1Department of Surgery, Division of Trauma, Critical Care and General Surgery, Mayo Clinic, Rochester, MN; 2Robert D. and Patricia E. Kern Center for the Science of Health Care Delivery, Mayo Clinic, Rochester, MN

Introduction: There is great demand for dependent care (DC) facility placement for elderly emergency surgery patients at dismissal. To improve the efficiency of discharge planning, we aimed to identify preoperative risk factors for DC needs on dismissal.
Methods: Patients 65 years or older who underwent emergency cholecystectomy were identified in the National Surgical Quality Improvement Program (NSQIP) database from 2011 to 2012. Patients who had an unknown discharge destination, in-hospital death, or were admitted from a DC facility, were excluded. Patient characteristics, complications, and discharge destinations were analyzed. The 11-factor-modified-frailty index (FI), derived from the Canadian Study of Health and Aging and validated in the ACS-NSQIP database, was used to categorize pre-existing factors associated with physiologic frailty and the likelihood of DC disposition (Table 1). Statistically significant univariate features (p<0.05) were incorporated into two multivariable logistic regression models; 1) the total number of modified- FI factors (as an ordinal variable), and 2), the modified-FI factors considered as individual components (i.e. binary variables) in order to define specific risk factors for DC care.
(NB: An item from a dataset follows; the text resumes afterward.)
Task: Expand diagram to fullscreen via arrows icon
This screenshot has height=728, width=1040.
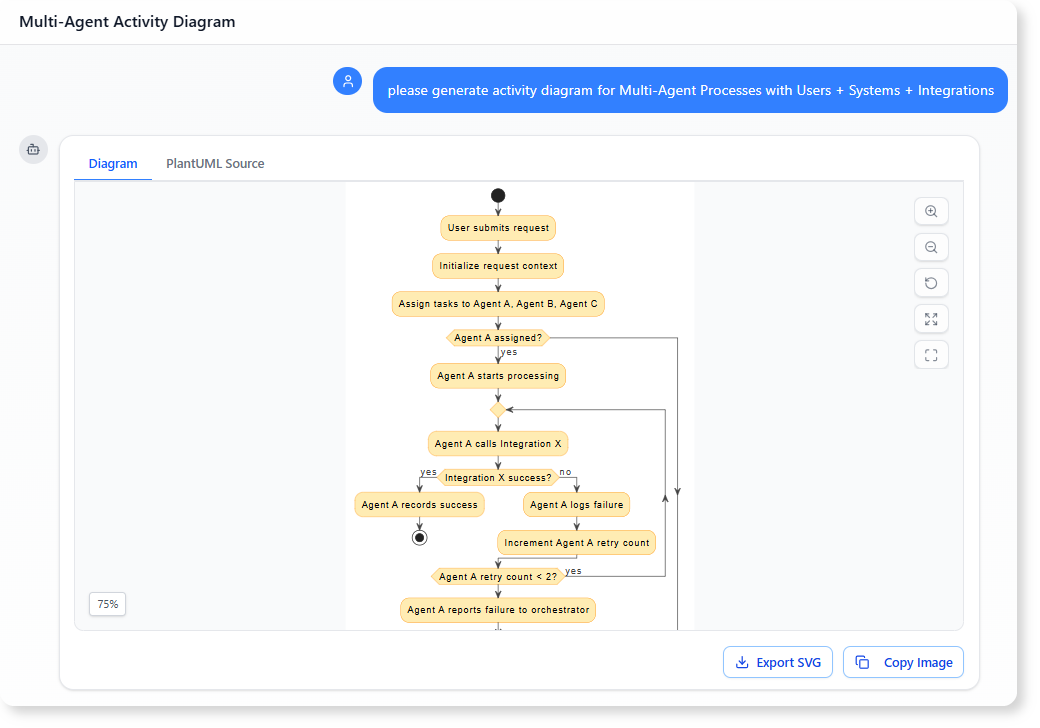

Results: Of the 1,430 patients, 241 (17%) were dismissed to a DC facility. In the first multivariable model, patients with zero (OR 0.25, 95% CI 0.14 - 0.45), one (OR 0.29, 95% CI 0.18 - 0.46), or two FI factors (OR 0.51, 95% CI 0.31 - 0.85) had statistically significantly decreased odds for DC placement after emergency cholecystectomy compared to patients with three or more factors. The second model identified impaired sensorium (OR 7.4, 95% CI 2.4 - 23.2), lung disease (OR 2.3, 95% CI 1.4 - 3.9), congestive heart failure (OR 2.8, 95% CI 1.1 - 6.9), hypertension requiring medications (OR 1.6, 95% CI 1.1 - 2.4), and partial/full assistance (OR 4.2, 95% CI 2.5 - 7.1), were statistically significant risk factors for discharge to a DC facility.
Conclusions: Discharge to a DC facility after emergency cholecystectomy was independently associated with multiple factors of the modified-FI. The modified-FI would be helpful in early planning for hospital dismissal among elderly surgery patients.